Позже, работая в одиночестве, он пожалел о своем поступке, и тоска отяжелила его руки, он выронил ведро с водой, которое таскал из одного угла комнаты в другой, рухнул на пол и закричал от горя и раскаяния.
За ужином он не мог есть. Он искал брата Луку и все думал, когда и как его накажут и когда нужно будет извиняться перед братом. Но Луки не было. Разнервничавшись, он уронил жестяной кувшин с молоком, холодная белая жидкость растеклась по полу, и сидевший рядом брат Павел столкнул его со скамьи на пол. «Вытирай! — рявкнул брат Павел, кинув ему тряпку. — Но другой еды не получишь до пятницы!» Была среда. «А теперь иди в свою комнату». Он убежал, пока брат не передумал.

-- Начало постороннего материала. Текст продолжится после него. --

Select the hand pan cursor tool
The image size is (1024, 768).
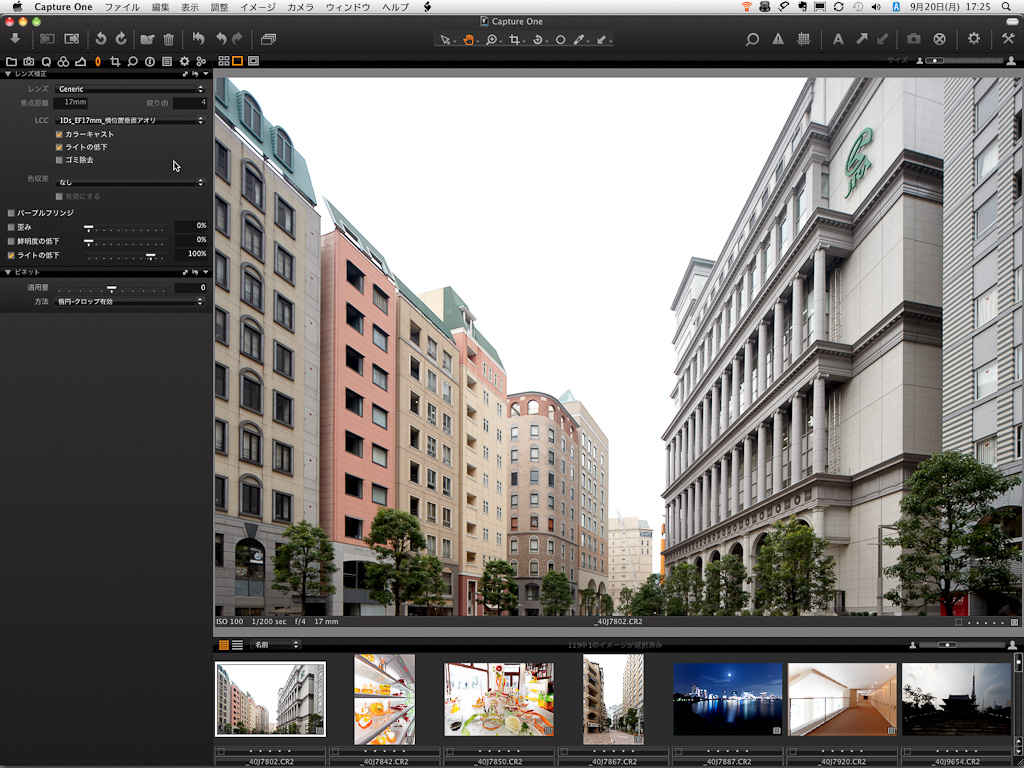(468, 39)
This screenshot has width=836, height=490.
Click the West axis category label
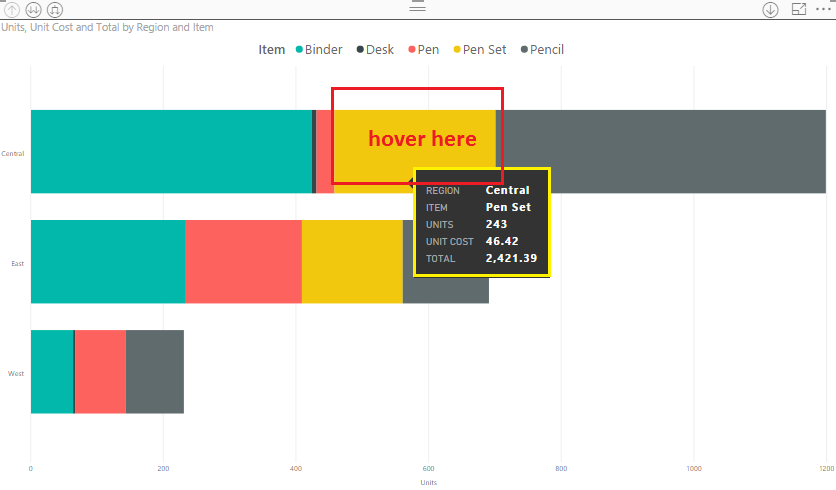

Он жил в самом конце коридора, на втором этаже над столовой, и дверь в его комнату — бывший чулан без окон, где помещалась одна койка — всегда стояла нараспашку, закрывали ее, только когда с ним был кто-нибудь из братьев. Но едва он взбежал по лестнице и завернул за угол, как увидел, что дверь закрыта, и какое-то время топтался в пустынном, тихом коридоре, гадая, кто его там поджидает. Быть может, кто-то из братьев. А может, чудовище. После случая с ручьем он иногда грезил о том, что сгустившиеся в углах тени — это огромные пиявки, черные и жирные, с лоснящимися, членистыми покровами, которые только и ждут, покачиваясь, чтобы навалиться на него своим влажным, беззвучным весом. Наконец он набрался храбрости и кинулся к двери, рванул ее на себя, но в комнате было пусто — одна его койка с грязно-коричневым одеялом, коробка салфеток и учебники на полке. И тут он заметил, что в углу, у изголовья стоит в стеклянной банке букет нарциссов — яркие горлышки, оборчатые верхушки.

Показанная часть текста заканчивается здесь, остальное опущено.